─── DATA SHOWN

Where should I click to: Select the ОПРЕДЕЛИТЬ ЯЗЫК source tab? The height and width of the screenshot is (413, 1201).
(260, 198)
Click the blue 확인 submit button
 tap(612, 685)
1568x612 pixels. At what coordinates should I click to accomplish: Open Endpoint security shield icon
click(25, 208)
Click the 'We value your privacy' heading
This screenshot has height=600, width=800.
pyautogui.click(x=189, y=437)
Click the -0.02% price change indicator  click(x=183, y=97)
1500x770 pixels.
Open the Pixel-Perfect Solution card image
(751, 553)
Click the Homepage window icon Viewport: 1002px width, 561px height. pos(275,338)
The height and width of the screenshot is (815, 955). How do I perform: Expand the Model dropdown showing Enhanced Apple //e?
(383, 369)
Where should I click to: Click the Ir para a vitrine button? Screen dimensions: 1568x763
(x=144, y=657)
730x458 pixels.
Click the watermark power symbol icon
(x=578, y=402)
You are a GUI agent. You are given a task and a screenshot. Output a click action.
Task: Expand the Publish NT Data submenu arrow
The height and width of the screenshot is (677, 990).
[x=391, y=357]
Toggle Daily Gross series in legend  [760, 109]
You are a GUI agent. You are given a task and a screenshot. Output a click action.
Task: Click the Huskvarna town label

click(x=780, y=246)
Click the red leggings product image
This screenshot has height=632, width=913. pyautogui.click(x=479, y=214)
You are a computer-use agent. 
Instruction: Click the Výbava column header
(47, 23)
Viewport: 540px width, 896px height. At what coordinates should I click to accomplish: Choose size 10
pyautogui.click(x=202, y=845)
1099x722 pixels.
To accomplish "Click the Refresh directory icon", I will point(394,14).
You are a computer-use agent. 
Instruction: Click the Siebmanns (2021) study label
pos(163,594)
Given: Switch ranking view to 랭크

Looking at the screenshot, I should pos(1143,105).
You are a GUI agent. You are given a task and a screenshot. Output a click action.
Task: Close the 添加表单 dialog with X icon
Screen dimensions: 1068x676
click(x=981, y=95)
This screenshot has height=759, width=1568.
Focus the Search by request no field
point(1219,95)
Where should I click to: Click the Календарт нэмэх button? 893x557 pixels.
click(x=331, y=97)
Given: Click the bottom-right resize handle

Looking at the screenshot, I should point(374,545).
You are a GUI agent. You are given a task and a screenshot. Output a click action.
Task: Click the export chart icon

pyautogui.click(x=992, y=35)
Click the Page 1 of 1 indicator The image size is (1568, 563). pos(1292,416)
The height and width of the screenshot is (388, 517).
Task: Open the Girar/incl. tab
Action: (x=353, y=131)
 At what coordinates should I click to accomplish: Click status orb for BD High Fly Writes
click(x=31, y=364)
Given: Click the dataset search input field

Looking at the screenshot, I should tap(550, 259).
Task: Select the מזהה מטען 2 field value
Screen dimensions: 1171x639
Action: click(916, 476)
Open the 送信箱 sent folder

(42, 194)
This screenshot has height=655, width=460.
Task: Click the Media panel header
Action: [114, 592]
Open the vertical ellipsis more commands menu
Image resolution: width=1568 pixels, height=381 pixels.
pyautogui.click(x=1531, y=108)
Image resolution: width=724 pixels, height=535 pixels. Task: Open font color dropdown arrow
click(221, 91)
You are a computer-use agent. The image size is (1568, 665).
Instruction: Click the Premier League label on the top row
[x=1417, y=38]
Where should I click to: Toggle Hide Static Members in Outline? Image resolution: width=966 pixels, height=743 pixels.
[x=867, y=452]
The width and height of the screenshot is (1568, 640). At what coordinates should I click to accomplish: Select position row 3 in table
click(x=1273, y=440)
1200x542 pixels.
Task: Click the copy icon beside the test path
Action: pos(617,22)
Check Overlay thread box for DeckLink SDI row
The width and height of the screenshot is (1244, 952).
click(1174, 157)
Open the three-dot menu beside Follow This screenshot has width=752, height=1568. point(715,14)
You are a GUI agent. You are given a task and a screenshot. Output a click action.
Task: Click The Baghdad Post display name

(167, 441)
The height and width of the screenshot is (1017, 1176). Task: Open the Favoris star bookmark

──────

The span to give again runs from the line with "Given: Click the dataset search input field" through the last line of the records above; reproduce it exactly and nothing more.

- **OUTPUT FOR THIS EXERCISE**
Given: Click the dataset search input field

Looking at the screenshot, I should tap(550, 259).
Task: Select the מזהה מטען 2 field value
Screen dimensions: 1171x639
Action: click(916, 476)
Open the 送信箱 sent folder

(42, 194)
This screenshot has height=655, width=460.
Task: Click the Media panel header
Action: [114, 592]
Open the vertical ellipsis more commands menu
Image resolution: width=1568 pixels, height=381 pixels.
pyautogui.click(x=1531, y=108)
Image resolution: width=724 pixels, height=535 pixels. Task: Open font color dropdown arrow
click(221, 91)
You are a computer-use agent. The image size is (1568, 665).
Instruction: Click the Premier League label on the top row
[x=1417, y=38]
Where should I click to: Toggle Hide Static Members in Outline? Image resolution: width=966 pixels, height=743 pixels.
[x=867, y=452]
The width and height of the screenshot is (1568, 640). At what coordinates should I click to accomplish: Select position row 3 in table
click(x=1273, y=440)
1200x542 pixels.
Task: Click the copy icon beside the test path
Action: pos(617,22)
Check Overlay thread box for DeckLink SDI row
The width and height of the screenshot is (1244, 952).
click(1174, 157)
Open the three-dot menu beside Follow This screenshot has width=752, height=1568. point(715,14)
You are a GUI agent. You are given a task and a screenshot. Output a click action.
Task: Click The Baghdad Post display name

(167, 441)
The height and width of the screenshot is (1017, 1176). Task: Open the Favoris star bookmark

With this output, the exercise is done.